Sehubungan pihak Pemprov Kaltim yang tidak akan menindaklanjuti surat DPRD Kaltim ke Mendagri, Maka sesuai Tatib DPRD Kaltim Nomor 1 Tahun 2020, Pasal 26 ayat (1) Pimpinan DPRD menyampaikan keputusan tentang pemberhentian dan penggantian pimpinan kepada Menteri dalam negeri melalui Gubernur paling lambat 7 hari sejak paripurna; ayat (2) Gubernur sebagai wakil pemerintah pusat menyampaikan keputusan DPRD kepada Menteri paling lama 7 Hari sejak diterima Putusan DPRD.

“Dulu Senayan dan Mendagri sangat faham ketika membuat aturan ini yang di jadikan acuan dalam proses pembuatan tatib DPRD diseluruh Indonesia, akan ada polemik mengenai hak absolut partai politik ketika ingin memberhentikan atau merotasi pimpinan DPRD, makanya kemudian dipertegas dengan adanya batasan waktu, agar proses dan mekanisme bisa berjalan dengan lancar jangan sampai tersendat karena ketidakfahaman dan kepentingan politik tertentu”, tegas ayub yang juga sekjend Laskar Kebangkitan Kutai (LKK) ini secara diplomatis.

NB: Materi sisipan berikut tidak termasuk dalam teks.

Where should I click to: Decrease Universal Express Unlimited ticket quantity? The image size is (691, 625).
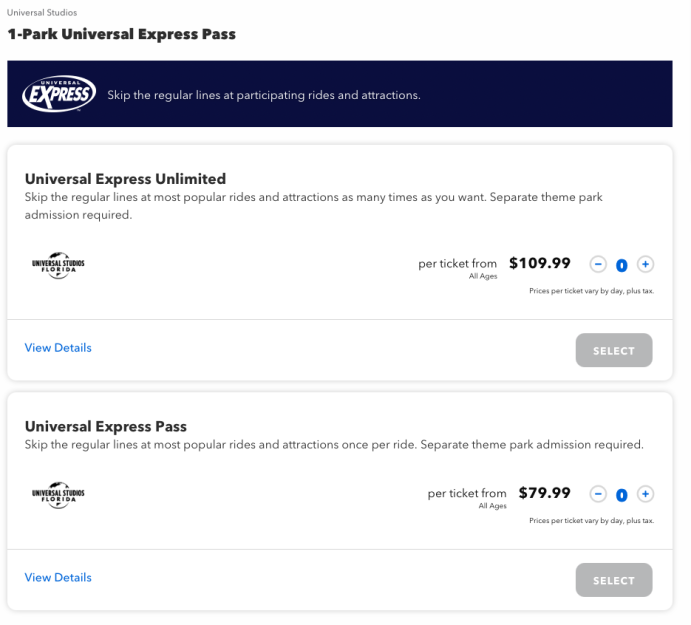(x=598, y=264)

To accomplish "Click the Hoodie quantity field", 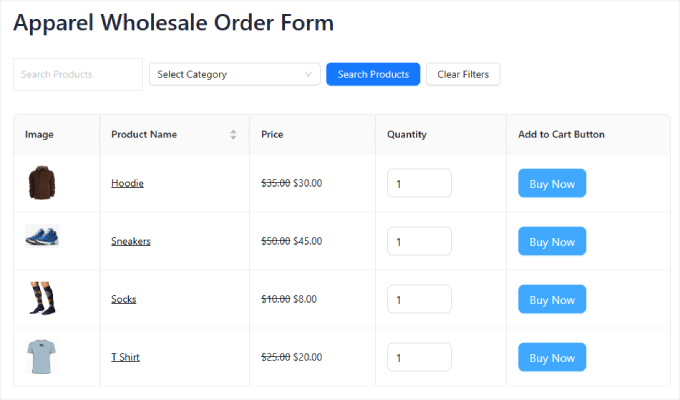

Selanjutnya Ayub menyampaikan bahwa “Pergantian Ketua DPRD ini hal yang lumrah, sangat sah dimata hukum karena ada payung aturan yang menaunginya, masyarakat jangan terikut dan terombang-ambing dalam domain politis ini, yang patut kita kawal sekarang adalah produktivitas dan kinerja seorang ketua DPRD Kaltim, kalau nantinya pengganti Pak Makmur tidak menghasilkan produktivitas dan kinerja yang tinggi dan tidak signifikan meningkatkan kesejahteraan masyarakat dan tidak mampu menjadi penyeimbang lembaga eksekutif agar gubernur dan Jajarannya dapat profesional dalam menjaga SDA kaltim sebagai contohnya, barulah saatnya masyarakat Kaltim bersuara lantang, saya sebagai putra kutai siap menjadi garda terdepan dalam menyuarakan tuntutan masyarakat Kaltim”. (Red/Ar)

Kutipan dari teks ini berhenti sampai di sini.